## Work required
Pull out every line in the records below that contains the string "width", and copy each of those lines in full. Letter case matters.

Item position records

***

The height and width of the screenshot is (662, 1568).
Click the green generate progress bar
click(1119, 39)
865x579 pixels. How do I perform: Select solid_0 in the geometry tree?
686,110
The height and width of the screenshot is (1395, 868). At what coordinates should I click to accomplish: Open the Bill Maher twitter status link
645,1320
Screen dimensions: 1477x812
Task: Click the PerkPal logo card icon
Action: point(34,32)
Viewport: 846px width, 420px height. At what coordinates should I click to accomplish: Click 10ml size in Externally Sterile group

***

## The output
The height and width of the screenshot is (662, 1568).
The height and width of the screenshot is (1395, 868). At what coordinates should I click to accomplish: Open the Bill Maher twitter status link
Viewport: 846px width, 420px height. At what coordinates should I click to accomplish: Click 10ml size in Externally Sterile group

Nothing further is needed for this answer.